SUA TAREFA:
Transcreva integralmente, sem nenhuma alteração, a notícia sobre a nomeação do novo prefeito do dicastério para a Doutrina da Fé.

TRECHO DO DOCUMENTO:

Papa Francisco indica arcebispo argentino como chefe do dicastério de doutrina

Segundo o ACI Digital (02/07/2023), o papa Francisco nomeou o arcebispo Victor Manuel Fernández, seu teólogo pessoal e ghostwriter de longa data, prefeito do dicastério para a Doutrina da Fé.

O bispo argentino sucede o cardeal Luis Ladaria Ferrer, SJ, de 79 anos, que foi prefeito do dicastério desde 2017.

Segundo a Santa Sé, Fernández, de 60 anos, irá assumir seu novo posto na metade de setembro. O prolífico escritor era arcebispo de La Plata, na Argentina, desde 2018.

“Como o novo prefeito do dicastério para a Doutrina da Fé, confio a ti uma tarefa que considero muito valiosa”, escreveu o papa em uma carta a Fernández com o anúncio de sua indicação publicada ontem (1).

O papa disse que o dicastério promoveu, por vezes, a perseguição de “erros doutrinais” em vez de “promover o conhecimento teológico”.

DADOS REGISTRADOS:
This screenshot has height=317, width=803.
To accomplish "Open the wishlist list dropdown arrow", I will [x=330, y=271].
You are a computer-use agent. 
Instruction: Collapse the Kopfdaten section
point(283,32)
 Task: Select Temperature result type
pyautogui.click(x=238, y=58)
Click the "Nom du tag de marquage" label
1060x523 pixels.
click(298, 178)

SOLUÇÃO:
Papa Francisco indica arcebispo argentino como chefe do dicastério de doutrina

Segundo o ACI Digital (02/07/2023), o papa Francisco nomeou o arcebispo Victor Manuel Fernández, seu teólogo pessoal e ghostwriter de longa data, prefeito do dicastério para a Doutrina da Fé.

O bispo argentino sucede o cardeal Luis Ladaria Ferrer, SJ, de 79 anos, que foi prefeito do dicastério desde 2017.

Segundo a Santa Sé, Fernández, de 60 anos, irá assumir seu novo posto na metade de setembro. O prolífico escritor era arcebispo de La Plata, na Argentina, desde 2018.

“Como o novo prefeito do dicastério para a Doutrina da Fé, confio a ti uma tarefa que considero muito valiosa”, escreveu o papa em uma carta a Fernández com o anúncio de sua indicação publicada ontem (1).

O papa disse que o dicastério promoveu, por vezes, a perseguição de “erros doutrinais” em vez de “promover o conhecimento teológico”.